---------- INFORMATION SUPPLIED
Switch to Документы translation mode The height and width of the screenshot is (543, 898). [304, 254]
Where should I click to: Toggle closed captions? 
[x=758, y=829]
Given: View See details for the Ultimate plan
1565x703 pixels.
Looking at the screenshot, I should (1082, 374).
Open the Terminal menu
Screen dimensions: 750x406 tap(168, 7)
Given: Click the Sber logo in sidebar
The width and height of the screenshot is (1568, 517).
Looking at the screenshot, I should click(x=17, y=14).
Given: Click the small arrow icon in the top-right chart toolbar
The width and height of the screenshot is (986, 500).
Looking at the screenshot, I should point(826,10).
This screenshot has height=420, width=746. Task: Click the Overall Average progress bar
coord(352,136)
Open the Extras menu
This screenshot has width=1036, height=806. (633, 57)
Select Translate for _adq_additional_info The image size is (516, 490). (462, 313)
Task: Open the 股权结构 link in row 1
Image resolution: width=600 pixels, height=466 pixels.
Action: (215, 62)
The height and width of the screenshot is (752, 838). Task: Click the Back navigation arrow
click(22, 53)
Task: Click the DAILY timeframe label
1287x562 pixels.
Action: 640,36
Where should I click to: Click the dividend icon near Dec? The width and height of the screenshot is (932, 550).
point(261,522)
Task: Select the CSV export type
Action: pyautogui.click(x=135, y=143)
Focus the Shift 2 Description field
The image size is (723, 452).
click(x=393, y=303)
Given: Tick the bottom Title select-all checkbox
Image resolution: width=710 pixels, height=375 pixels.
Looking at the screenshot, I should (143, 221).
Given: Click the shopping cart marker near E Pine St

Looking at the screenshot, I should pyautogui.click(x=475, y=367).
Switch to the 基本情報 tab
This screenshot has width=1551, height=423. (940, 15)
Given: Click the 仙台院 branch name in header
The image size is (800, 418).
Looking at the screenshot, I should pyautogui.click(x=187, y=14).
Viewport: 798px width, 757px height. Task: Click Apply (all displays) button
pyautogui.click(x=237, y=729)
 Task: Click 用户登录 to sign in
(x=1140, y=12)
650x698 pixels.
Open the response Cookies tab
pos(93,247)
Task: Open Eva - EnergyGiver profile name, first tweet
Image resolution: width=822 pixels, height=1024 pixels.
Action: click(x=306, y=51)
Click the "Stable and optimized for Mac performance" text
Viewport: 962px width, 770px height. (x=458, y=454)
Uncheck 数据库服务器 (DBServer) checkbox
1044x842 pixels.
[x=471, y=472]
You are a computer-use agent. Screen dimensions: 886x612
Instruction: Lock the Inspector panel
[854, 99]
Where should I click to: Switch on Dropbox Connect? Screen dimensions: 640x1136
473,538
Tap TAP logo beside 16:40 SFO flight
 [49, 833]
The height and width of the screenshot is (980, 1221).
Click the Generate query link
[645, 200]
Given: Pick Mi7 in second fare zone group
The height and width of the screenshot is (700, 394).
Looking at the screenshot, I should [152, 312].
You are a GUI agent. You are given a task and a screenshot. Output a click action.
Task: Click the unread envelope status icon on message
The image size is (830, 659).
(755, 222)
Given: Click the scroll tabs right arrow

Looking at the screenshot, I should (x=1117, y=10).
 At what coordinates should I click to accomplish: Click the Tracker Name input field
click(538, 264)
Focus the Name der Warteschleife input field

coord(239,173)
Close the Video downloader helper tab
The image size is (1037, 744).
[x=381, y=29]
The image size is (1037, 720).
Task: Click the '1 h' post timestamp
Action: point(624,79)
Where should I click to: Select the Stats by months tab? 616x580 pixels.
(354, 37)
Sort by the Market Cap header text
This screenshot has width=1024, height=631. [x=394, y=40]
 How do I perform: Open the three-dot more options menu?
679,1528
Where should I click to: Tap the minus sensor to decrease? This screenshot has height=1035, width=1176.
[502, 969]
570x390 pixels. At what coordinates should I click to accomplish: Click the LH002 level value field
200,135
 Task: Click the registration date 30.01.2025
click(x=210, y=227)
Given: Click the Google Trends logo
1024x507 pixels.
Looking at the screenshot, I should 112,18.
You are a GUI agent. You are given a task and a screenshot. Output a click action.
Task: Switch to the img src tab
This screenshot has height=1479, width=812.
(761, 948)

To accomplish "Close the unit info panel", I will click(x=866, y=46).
--------------------
WORK TO BE COMPLETED >> Restate every record verbatim.

ANSWER TO THE EXERCISE >>
Switch to Документы translation mode The height and width of the screenshot is (543, 898). [304, 254]
Where should I click to: Toggle closed captions? 
[x=758, y=829]
Given: View See details for the Ultimate plan
1565x703 pixels.
Looking at the screenshot, I should (1082, 374).
Open the Terminal menu
Screen dimensions: 750x406 tap(168, 7)
Given: Click the Sber logo in sidebar
The width and height of the screenshot is (1568, 517).
Looking at the screenshot, I should click(x=17, y=14).
Given: Click the small arrow icon in the top-right chart toolbar
The width and height of the screenshot is (986, 500).
Looking at the screenshot, I should point(826,10).
This screenshot has height=420, width=746. Task: Click the Overall Average progress bar
coord(352,136)
Open the Extras menu
This screenshot has width=1036, height=806. (633, 57)
Select Translate for _adq_additional_info The image size is (516, 490). (462, 313)
Task: Open the 股权结构 link in row 1
Image resolution: width=600 pixels, height=466 pixels.
Action: (215, 62)
The height and width of the screenshot is (752, 838). Task: Click the Back navigation arrow
click(22, 53)
Task: Click the DAILY timeframe label
1287x562 pixels.
Action: 640,36
Where should I click to: Click the dividend icon near Dec? The width and height of the screenshot is (932, 550).
point(261,522)
Task: Select the CSV export type
Action: pyautogui.click(x=135, y=143)
Focus the Shift 2 Description field
The image size is (723, 452).
click(x=393, y=303)
Given: Tick the bottom Title select-all checkbox
Image resolution: width=710 pixels, height=375 pixels.
Looking at the screenshot, I should (143, 221).
Given: Click the shopping cart marker near E Pine St

Looking at the screenshot, I should pyautogui.click(x=475, y=367).
Switch to the 基本情報 tab
This screenshot has width=1551, height=423. (940, 15)
Given: Click the 仙台院 branch name in header
The image size is (800, 418).
Looking at the screenshot, I should pyautogui.click(x=187, y=14).
Viewport: 798px width, 757px height. Task: Click Apply (all displays) button
pyautogui.click(x=237, y=729)
 Task: Click 用户登录 to sign in
(x=1140, y=12)
650x698 pixels.
Open the response Cookies tab
pos(93,247)
Task: Open Eva - EnergyGiver profile name, first tweet
Image resolution: width=822 pixels, height=1024 pixels.
Action: click(x=306, y=51)
Click the "Stable and optimized for Mac performance" text
Viewport: 962px width, 770px height. (x=458, y=454)
Uncheck 数据库服务器 (DBServer) checkbox
1044x842 pixels.
[x=471, y=472]
You are a computer-use agent. Screen dimensions: 886x612
Instruction: Lock the Inspector panel
[854, 99]
Where should I click to: Switch on Dropbox Connect? Screen dimensions: 640x1136
473,538
Tap TAP logo beside 16:40 SFO flight
 [49, 833]
The height and width of the screenshot is (980, 1221).
Click the Generate query link
[645, 200]
Given: Pick Mi7 in second fare zone group
The height and width of the screenshot is (700, 394).
Looking at the screenshot, I should [152, 312].
You are a GUI agent. You are given a task and a screenshot. Output a click action.
Task: Click the unread envelope status icon on message
The image size is (830, 659).
(755, 222)
Given: Click the scroll tabs right arrow

Looking at the screenshot, I should (x=1117, y=10).
 At what coordinates should I click to accomplish: Click the Tracker Name input field
click(538, 264)
Focus the Name der Warteschleife input field

coord(239,173)
Close the Video downloader helper tab
The image size is (1037, 744).
[x=381, y=29]
The image size is (1037, 720).
Task: Click the '1 h' post timestamp
Action: point(624,79)
Where should I click to: Select the Stats by months tab? 616x580 pixels.
(354, 37)
Sort by the Market Cap header text
This screenshot has width=1024, height=631. [x=394, y=40]
 How do I perform: Open the three-dot more options menu?
679,1528
Where should I click to: Tap the minus sensor to decrease? This screenshot has height=1035, width=1176.
[502, 969]
570x390 pixels. At what coordinates should I click to accomplish: Click the LH002 level value field
200,135
 Task: Click the registration date 30.01.2025
click(x=210, y=227)
Given: Click the Google Trends logo
1024x507 pixels.
Looking at the screenshot, I should 112,18.
You are a GUI agent. You are given a task and a screenshot. Output a click action.
Task: Switch to the img src tab
This screenshot has height=1479, width=812.
(761, 948)

To accomplish "Close the unit info panel", I will click(x=866, y=46).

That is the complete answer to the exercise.